Exercise details
Find the lines in the records below that contain "Viewport", and report each of them.

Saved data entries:
++++++++++
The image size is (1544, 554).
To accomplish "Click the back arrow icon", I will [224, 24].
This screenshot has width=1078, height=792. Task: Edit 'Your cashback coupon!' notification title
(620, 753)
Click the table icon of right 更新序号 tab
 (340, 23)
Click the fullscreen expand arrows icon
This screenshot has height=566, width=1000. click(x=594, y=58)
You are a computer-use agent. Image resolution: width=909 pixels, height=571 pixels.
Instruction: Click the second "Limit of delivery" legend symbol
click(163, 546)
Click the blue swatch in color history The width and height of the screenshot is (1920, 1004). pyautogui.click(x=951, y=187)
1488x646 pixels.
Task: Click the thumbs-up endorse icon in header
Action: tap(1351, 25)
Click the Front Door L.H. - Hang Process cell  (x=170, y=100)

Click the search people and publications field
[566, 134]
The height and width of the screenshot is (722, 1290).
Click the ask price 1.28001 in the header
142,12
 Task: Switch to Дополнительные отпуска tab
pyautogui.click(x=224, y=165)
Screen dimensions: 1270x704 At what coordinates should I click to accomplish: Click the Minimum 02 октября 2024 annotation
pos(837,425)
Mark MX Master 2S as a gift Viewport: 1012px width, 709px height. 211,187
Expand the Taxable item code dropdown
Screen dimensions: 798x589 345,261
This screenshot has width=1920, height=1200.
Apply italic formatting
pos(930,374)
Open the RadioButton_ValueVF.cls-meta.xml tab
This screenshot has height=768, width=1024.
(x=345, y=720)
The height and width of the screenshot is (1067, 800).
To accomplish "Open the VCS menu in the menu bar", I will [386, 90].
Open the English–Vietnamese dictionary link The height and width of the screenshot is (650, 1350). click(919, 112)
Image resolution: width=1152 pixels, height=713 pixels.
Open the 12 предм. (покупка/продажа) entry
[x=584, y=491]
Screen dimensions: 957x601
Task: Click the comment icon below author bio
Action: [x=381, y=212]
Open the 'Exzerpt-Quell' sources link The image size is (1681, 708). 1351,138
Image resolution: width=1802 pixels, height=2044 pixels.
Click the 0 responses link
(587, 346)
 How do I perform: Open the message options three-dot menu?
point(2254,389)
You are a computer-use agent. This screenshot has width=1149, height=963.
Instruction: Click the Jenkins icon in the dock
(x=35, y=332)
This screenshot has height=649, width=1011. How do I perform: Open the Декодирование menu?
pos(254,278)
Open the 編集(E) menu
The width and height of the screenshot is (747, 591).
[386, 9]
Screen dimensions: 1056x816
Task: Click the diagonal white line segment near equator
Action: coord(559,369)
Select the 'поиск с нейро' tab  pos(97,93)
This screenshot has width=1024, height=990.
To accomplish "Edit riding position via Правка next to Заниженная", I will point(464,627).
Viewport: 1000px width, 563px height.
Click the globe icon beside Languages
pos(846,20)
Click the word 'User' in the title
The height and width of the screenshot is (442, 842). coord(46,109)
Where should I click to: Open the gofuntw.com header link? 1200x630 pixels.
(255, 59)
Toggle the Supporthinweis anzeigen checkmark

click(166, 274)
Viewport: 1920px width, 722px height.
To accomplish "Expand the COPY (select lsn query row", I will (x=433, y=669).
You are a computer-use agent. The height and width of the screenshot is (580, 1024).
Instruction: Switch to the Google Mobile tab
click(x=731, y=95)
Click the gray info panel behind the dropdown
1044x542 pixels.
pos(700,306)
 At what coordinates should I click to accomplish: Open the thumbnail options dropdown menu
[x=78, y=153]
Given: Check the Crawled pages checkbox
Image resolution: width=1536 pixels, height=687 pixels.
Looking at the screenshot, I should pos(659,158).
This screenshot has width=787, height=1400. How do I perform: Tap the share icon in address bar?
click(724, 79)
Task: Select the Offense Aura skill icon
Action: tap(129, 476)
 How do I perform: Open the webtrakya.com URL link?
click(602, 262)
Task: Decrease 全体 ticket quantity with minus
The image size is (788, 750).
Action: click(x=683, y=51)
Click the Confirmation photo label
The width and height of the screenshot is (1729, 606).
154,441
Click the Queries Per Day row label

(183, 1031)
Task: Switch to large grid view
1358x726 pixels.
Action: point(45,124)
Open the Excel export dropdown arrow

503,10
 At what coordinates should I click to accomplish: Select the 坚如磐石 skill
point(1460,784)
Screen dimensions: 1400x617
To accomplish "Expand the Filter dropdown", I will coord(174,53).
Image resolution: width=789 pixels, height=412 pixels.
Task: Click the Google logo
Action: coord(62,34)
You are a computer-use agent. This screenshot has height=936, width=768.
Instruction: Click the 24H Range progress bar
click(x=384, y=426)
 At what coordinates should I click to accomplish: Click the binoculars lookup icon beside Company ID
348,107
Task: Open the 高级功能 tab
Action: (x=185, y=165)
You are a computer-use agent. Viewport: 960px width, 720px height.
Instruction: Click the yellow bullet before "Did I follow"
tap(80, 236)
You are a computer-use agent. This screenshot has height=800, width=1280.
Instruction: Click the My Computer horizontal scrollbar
++++++++++
Answer section
Mark MX Master 2S as a gift Viewport: 1012px width, 709px height. 211,187
Viewport: 1000px width, 563px height.
Viewport: 1920px width, 722px height.
You are a computer-use agent. Viewport: 960px width, 720px height.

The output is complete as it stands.